Why animals and specifically why animals at the lower end of the spectrum?
People often ask me that or something like, "Why do you paint fish?" I grew up in a place where the outdoors was very accessible, and spent a lot of time fishing. I started out painting trout, and eventually the subject grew to a wider range of species - birds, insects, frogs - which were attainable through field guides. I am attracted to them because of the various ways in which they are patterned. There are spots, ovals, stripes, blurry shapes, squiggly lines, fades, geometric shapes, etc. Some are patterned for mating purposes, some to distract and elude, others for camouflage, and then there are those brightly colored poisonous frogs whose decoration acts as a warning system. This is a kind of language; it is a human condition to try to decode it. The animals at the lower end of the spectrum especially interest me as they are so far removed from human that they seem to possess alien qualities, yet exist all around us. They are simultaneously accessible and elusive.
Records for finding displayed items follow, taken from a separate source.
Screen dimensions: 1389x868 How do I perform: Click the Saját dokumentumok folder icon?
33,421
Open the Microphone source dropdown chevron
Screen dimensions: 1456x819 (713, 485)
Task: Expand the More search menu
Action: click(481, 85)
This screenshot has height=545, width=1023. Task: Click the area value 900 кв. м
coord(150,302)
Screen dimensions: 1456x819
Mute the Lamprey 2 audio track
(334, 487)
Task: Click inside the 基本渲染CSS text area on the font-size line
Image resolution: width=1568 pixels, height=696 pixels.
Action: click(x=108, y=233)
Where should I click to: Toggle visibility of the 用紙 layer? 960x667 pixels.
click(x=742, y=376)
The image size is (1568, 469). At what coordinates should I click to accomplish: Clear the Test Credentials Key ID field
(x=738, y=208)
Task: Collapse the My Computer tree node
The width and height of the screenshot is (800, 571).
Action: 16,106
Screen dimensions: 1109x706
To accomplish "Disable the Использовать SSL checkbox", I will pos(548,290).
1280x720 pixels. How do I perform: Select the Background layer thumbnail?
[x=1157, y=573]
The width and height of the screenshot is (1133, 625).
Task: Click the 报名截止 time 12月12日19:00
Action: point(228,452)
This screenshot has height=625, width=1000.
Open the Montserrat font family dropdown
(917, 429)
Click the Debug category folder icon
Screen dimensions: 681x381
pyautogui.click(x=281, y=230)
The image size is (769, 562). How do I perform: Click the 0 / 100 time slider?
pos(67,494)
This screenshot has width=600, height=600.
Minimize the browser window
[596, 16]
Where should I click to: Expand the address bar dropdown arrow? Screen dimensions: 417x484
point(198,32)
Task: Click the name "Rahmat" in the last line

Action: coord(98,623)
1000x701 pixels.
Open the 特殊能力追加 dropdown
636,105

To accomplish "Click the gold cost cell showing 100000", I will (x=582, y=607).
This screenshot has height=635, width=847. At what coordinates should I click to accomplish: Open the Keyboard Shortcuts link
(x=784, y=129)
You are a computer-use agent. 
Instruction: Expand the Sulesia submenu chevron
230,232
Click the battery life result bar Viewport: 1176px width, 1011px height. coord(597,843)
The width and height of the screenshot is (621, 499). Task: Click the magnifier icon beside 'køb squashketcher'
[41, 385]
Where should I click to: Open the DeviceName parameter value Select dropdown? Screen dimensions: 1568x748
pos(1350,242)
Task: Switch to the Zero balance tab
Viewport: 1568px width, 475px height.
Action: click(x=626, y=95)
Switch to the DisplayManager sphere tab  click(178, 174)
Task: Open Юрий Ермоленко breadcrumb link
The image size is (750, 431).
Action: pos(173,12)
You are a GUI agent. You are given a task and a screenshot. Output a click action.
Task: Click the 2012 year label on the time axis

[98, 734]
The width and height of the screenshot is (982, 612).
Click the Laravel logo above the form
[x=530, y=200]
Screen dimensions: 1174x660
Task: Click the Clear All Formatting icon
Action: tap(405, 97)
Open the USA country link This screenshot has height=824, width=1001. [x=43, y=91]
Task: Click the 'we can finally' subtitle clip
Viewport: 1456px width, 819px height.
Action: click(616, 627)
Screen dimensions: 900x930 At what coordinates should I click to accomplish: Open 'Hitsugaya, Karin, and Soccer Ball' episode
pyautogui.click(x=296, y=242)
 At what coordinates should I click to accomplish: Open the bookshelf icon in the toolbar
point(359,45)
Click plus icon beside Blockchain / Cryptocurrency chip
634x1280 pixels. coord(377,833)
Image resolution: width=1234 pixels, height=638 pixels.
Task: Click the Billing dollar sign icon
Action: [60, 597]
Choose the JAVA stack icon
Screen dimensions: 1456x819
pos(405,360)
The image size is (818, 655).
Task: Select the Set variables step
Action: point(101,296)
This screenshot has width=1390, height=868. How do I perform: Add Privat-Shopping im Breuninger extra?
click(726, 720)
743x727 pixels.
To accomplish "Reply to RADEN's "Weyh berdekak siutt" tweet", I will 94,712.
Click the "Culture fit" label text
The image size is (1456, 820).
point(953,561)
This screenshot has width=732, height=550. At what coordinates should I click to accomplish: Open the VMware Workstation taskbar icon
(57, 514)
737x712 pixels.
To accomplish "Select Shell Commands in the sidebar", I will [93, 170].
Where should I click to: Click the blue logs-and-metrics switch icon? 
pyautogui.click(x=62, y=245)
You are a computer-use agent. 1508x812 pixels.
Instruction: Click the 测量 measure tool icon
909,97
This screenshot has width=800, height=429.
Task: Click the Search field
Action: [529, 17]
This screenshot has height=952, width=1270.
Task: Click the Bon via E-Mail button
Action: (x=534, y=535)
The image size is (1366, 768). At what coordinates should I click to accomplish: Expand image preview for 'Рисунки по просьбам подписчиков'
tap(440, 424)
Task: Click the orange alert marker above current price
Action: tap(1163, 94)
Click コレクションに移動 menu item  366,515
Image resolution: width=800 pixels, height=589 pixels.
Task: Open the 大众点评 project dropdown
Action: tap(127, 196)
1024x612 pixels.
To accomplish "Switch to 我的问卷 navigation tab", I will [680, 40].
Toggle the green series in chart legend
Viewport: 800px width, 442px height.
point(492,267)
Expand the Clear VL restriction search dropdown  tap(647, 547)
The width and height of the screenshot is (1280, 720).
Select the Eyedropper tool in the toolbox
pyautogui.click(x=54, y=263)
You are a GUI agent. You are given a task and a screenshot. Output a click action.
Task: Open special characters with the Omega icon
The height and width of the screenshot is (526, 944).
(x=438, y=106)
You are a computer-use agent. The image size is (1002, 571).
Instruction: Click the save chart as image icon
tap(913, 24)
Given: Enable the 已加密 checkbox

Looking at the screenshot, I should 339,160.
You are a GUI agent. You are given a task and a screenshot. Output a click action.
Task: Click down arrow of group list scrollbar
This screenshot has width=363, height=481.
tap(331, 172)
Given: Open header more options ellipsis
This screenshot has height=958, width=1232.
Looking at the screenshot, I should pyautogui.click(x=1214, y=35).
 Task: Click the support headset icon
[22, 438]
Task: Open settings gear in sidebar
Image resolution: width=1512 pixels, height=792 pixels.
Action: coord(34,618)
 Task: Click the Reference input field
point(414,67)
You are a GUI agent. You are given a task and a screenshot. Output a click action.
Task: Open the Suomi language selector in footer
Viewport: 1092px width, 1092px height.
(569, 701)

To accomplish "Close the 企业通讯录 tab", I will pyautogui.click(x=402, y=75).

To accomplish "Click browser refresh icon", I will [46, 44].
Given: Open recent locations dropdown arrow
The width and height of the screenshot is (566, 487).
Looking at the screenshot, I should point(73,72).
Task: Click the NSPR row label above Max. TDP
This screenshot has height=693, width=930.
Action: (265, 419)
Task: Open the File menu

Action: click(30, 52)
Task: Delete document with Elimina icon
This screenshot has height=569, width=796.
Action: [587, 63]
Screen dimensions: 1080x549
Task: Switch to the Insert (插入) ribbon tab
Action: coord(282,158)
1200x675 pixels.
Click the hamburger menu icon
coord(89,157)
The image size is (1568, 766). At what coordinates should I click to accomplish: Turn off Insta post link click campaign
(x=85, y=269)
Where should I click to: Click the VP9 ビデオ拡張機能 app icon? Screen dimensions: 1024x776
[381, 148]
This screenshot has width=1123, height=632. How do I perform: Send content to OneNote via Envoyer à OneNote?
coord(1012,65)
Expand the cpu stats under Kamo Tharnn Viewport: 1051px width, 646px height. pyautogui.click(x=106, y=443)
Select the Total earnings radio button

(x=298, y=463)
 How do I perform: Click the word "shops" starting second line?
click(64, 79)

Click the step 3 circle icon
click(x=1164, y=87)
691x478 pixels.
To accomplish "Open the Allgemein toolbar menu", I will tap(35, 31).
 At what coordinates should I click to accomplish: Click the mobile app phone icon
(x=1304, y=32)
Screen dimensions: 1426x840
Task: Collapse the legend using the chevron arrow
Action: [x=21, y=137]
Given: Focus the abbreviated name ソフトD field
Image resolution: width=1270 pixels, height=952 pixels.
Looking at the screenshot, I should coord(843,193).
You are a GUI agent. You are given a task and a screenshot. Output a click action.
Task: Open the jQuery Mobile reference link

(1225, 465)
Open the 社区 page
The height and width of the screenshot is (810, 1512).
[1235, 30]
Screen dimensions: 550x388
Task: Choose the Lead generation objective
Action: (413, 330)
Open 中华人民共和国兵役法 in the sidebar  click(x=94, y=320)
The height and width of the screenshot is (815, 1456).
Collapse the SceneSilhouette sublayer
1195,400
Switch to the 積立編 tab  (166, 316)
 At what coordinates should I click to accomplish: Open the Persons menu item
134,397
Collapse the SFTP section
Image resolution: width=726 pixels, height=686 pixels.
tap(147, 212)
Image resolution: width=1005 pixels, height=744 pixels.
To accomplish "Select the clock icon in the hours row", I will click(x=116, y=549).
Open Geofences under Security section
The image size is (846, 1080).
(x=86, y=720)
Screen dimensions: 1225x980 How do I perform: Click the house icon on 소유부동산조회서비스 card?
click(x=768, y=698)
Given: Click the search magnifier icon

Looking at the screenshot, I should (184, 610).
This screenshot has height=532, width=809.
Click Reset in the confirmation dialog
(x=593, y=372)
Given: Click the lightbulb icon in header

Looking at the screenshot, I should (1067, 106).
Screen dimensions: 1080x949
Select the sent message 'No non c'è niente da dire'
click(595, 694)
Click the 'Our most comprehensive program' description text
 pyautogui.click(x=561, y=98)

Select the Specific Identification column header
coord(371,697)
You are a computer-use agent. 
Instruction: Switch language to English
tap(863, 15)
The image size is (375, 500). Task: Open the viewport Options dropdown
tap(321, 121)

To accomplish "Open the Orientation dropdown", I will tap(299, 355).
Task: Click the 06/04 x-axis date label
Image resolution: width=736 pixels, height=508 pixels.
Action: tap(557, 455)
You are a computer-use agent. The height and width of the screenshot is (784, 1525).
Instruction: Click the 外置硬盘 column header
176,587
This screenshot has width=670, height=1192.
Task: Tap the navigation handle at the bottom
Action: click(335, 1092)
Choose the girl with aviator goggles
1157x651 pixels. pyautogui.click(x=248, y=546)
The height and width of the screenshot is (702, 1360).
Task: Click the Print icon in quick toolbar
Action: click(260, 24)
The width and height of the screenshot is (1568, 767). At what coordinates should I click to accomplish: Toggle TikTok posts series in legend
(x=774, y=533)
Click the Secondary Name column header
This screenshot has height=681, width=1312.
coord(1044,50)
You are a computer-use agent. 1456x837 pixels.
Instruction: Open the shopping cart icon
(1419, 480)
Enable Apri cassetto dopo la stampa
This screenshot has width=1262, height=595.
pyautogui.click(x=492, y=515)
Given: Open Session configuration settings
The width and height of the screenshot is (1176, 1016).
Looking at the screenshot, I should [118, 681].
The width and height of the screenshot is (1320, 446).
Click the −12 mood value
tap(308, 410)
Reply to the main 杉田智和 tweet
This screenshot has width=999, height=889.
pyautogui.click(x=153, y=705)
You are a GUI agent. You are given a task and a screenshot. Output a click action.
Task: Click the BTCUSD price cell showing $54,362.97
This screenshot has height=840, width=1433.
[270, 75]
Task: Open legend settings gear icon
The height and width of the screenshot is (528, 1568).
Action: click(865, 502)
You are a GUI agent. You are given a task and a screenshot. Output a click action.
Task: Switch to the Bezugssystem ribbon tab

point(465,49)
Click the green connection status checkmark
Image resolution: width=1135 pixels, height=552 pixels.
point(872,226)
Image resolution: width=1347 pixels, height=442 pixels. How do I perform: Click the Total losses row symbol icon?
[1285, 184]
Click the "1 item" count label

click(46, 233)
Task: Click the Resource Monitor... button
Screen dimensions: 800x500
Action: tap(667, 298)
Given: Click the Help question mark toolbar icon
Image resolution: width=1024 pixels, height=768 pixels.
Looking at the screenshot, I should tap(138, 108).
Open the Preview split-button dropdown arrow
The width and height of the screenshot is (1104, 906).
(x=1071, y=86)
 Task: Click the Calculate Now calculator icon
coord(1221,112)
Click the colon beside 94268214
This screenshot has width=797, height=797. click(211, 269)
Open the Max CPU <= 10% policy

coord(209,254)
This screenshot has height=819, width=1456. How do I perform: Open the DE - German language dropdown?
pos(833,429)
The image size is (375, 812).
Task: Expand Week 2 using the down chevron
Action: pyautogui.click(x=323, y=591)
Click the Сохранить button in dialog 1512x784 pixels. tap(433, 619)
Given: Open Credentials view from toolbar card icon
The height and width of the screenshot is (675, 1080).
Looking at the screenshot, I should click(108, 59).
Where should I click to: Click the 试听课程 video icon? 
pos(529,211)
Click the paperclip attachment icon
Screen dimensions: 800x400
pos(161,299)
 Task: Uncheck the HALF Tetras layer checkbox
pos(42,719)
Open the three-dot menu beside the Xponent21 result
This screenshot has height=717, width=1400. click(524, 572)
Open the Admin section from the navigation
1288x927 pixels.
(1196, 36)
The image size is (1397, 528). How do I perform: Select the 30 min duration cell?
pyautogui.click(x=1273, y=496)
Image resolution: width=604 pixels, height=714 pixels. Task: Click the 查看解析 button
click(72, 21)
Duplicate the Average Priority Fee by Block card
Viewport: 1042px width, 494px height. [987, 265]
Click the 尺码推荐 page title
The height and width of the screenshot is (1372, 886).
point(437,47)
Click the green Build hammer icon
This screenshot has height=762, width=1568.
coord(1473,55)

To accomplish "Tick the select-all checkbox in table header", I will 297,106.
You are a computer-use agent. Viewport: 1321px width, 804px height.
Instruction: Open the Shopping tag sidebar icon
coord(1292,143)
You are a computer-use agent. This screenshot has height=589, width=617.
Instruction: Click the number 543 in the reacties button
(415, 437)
Sometimes I glance at your paintings and chuckle, "Oh, the frogs are holding hands!" "The fish are square dancing!" "The birds are kissing!" Do you think of the configurations as dances or workout routines? How do you develop them?
Sometimes they do look like they are kissing or square dancing. Originally I got to the configurations through looking at my previous, simpler paintings through a kaleidoscope, and the patterns would magically appear before my eyes. I don't rely on that device any longer, because after numerous viewing and drawings, I have trained myself to think in terms of symmetry and pattern. Sometimes a configuration for one painting gets augmented into a variation for a configuration for a new painting, and so on, like a chain reaction. Sometimes I let the specimens talk to me. They say, "This is my shape and color; I want to move like this, and be next to this.". I think about dance routines and choreography in relation to my desire to explore different ways of movement. Wanting the specimens to behave in an unnatural and human way, I feel draws attention to them. Imagine a person jumping around like a frog. That would be pretty noticeable. It seems to be a human condition to insert a tangible subject onto a system. I also very much like the way a dance routine objectifies a piece of music.

Most all your paintings are symmetrical. What's your interest in symmetry? Why not asymmetrical?
In graduate school I had a great teacher, Michael Young, who showed me a new way to deal with my field guides and subject matter. He would stress the natural and unnatural, development of a personal classification system, the decontextualization of an object, the autonomous object. For a long time I had only this foggy notion of what he was saying. It wasn't until a few years later, when I picked up a kaleidoscope and looked at an asymmetrical, loose configuration of fish in one of my paintings and it was transformed into a perfect symmetrical system, that these concepts became more clear. There is something about the repetition of a single specimen that makes it more convincing. Somewhere between nature and symmetry there lies a friction, and that something I find interesting.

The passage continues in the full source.